# FrankenAllRoad Build



## -VDubSack- (May 2, 2007)

Hey Guys,

I'm new to the AllRoad community but I'm a life long VAG enthusiast.

Last fall I started collecting AllRoads & parts as a new project a while back with my brother in law who also owns an AllRoad. I've built many VAG card and done many motor swaps in the past but this is my first 2.7t build.

The goal is to build a reliable(relative I know), 2.7t AllRoad for my wife to haul around our dogs and food cart. So far here's what I've collected:

- '01 AllRoad with blown motor and Tiptronic tranny but clean body. It's also got a full HD static suspension swap and tow kit.
- '02 AllRoad with running motor(163k), presumably working Tiptronic and blown airbags.
- A6 manual transmission swap, presumably all the parts are there.

I've gutted the '02 donor car, pulled the drivetrain from the '01 and cleaned out the body and I'm ready to start refreshing the 163k motor. So far I plan to replace the following items:

- Timing belt
- water pump
- Head gasket and all gaskets above the head
- Any broken vacuum hoses from the spaghetti of both motors
- Clutch & Flywheel 
- All fluids & filters

As I start to tear apart the motor, my first question is what else should I replace while I have the motor out and everything pulled apart? 

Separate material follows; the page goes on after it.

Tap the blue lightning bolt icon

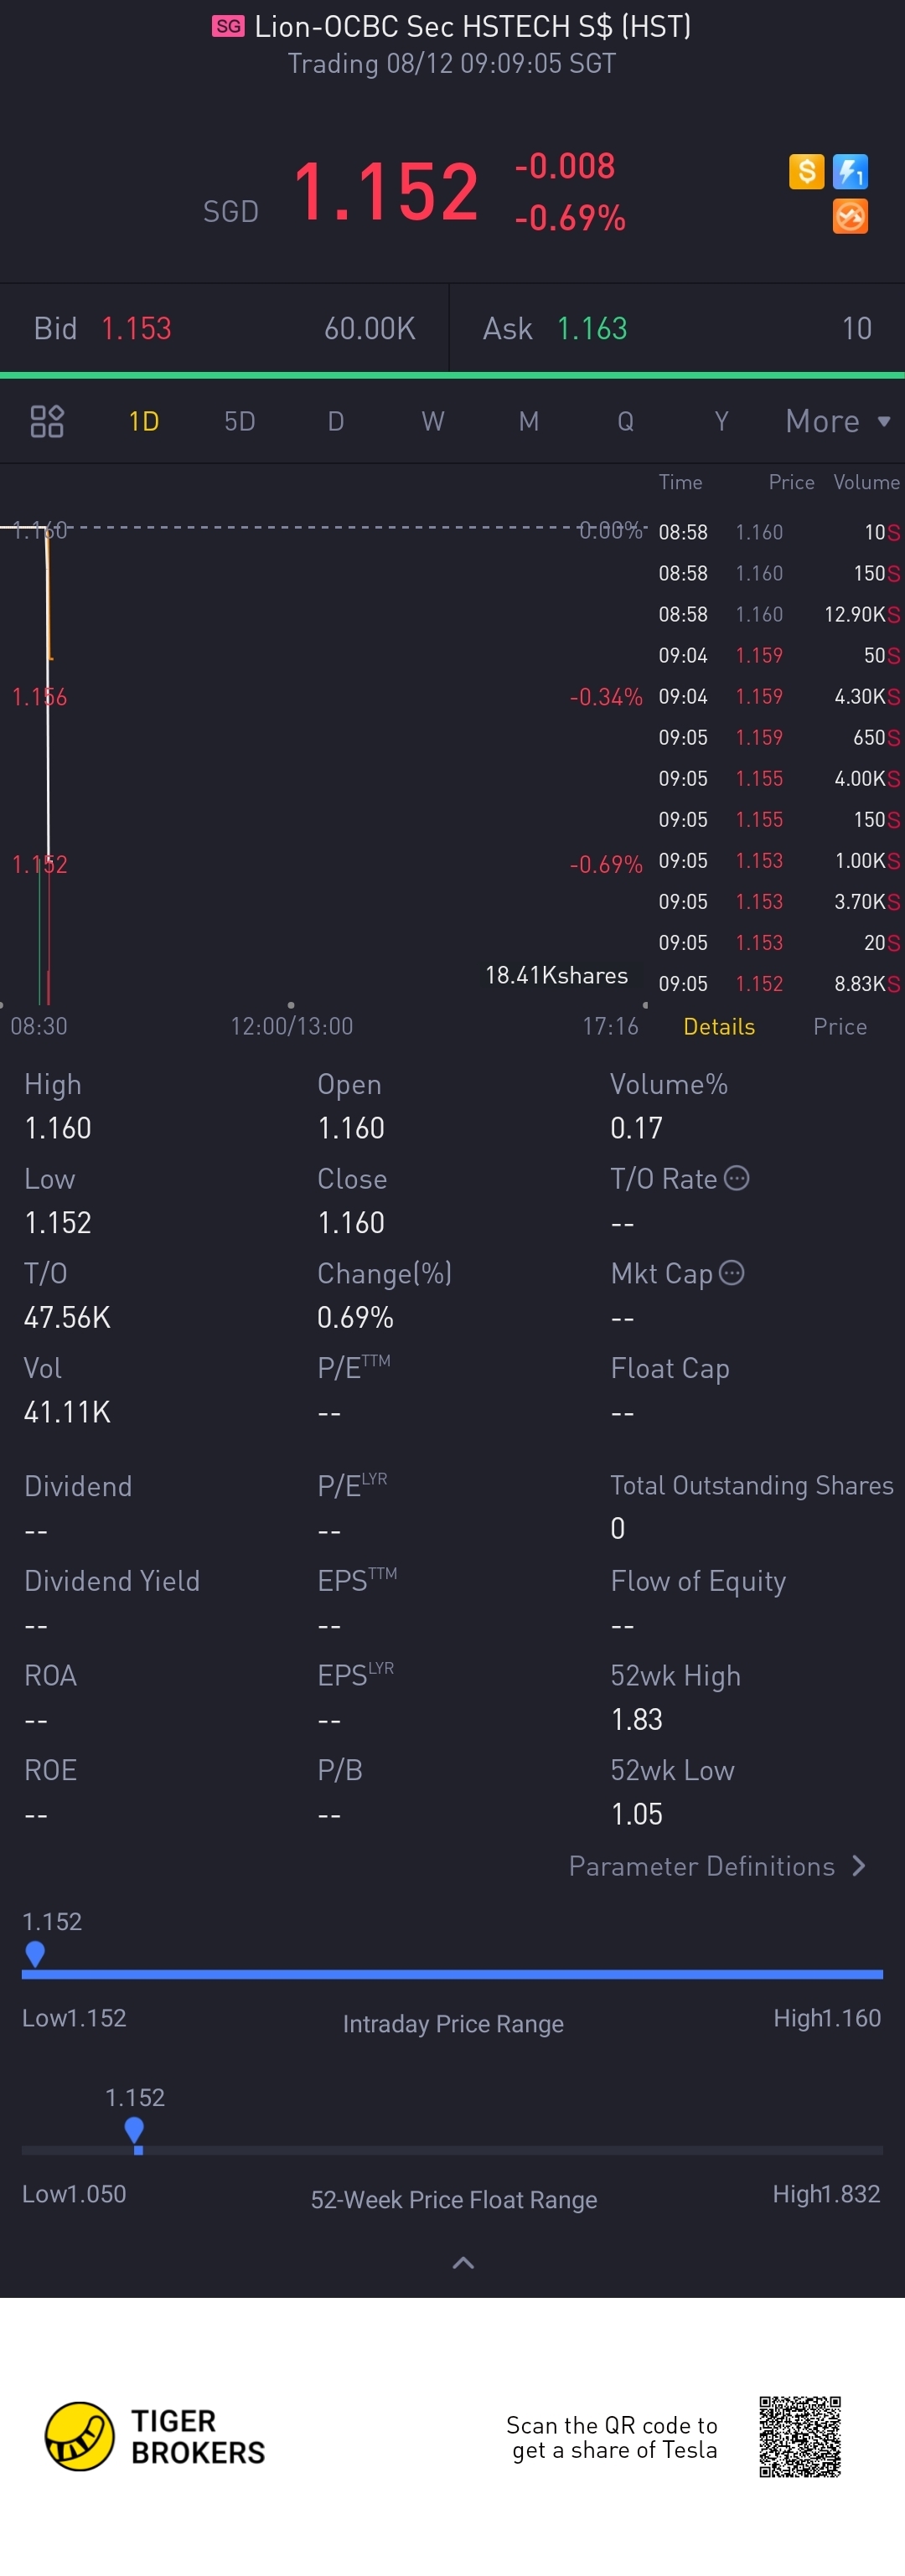point(850,171)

Any advice is much appreciated. Pics to follow soon...

Thanks,
Chris


----------



## lojasmo (Dec 23, 2002)

Since the motor is out, you should replace the turbos, I would think.


----------



## kellogs001 (Jun 13, 2012)

*More to replace*

I'd recommend replacing the motor mounts while it is out as well as they are a real doozy to replace with the motor in:thumbdown:. Also maybe remove the Secondary Air Injection (SAI) and the EGR's as the back of the heads to further clean up the engine bay, if you emissions regulations allow.


----------